Here are several of them: 

  • CloudTrail – a service that provides governance, compliance, operational auditing, risk auditing, and event history to your AWS account to simplify security analysis, resource change tracking, and troubleshooting, and detect unusual activity in your AWS accounts
  • Guardduty – a threat detection service that monitors for malicious activity and unauthorized behavior to protect your AWS accounts, workloads, and data stored in Amazon S3
  • AWS Config – a service that continuously monitors and records your AWS resource configurations, allowing you to automate assessing, auditing, and evaluating the configurations of your AWS resources

Network Security

Classic, but tried and true. We have seen databases listening on the internet with ports wide open. They say it takes about 80 seconds for a machine to begin being scanned once it’s placed on the internet!

Here are some questions to consider:

  • Do you have any mechanisms preventing full VPC-VPC access?
  • Do any hosts have 0.0.0.0/0 security groups open on them?
  • Are any hosts listening on ports other than 443 on the internet?
  • Are credentials being encrypted while in transit?

Data Security

Illustration by Freepik Storyset

Having great data security is essential to protecting data from getting into the hands of unauthorized users. 

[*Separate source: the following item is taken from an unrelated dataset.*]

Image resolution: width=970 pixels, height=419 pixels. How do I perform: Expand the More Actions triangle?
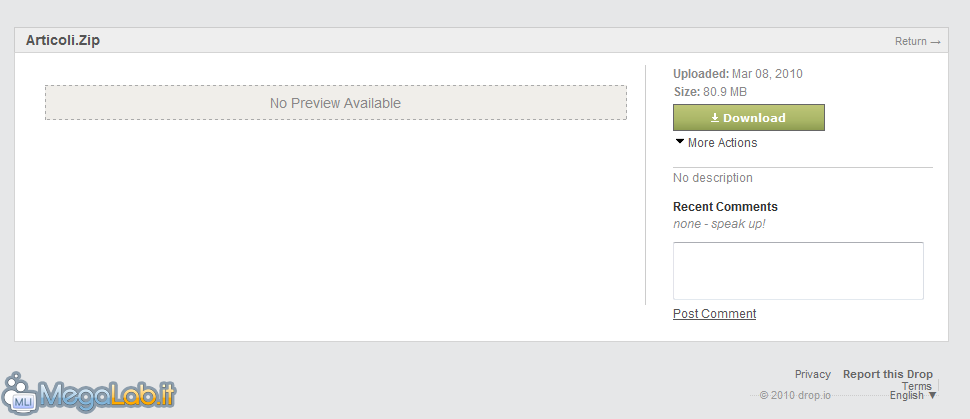(x=680, y=142)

Here are some questions to consider:

  • Are credentials being encrypted at rest?
  • Is our customer data in a multi-tenant architecture?
  • Do we encrypt our customer data at rest? 
    • Are we using KMS keys?

Conclusion

Illustration by Freepik Storyset

Now, you have a whole bunch of questions to ask your engineering and security team. I hope this guide has been helpful. If your team answered and verified positively to all the questions here, you are awesome and someone should write a book on you!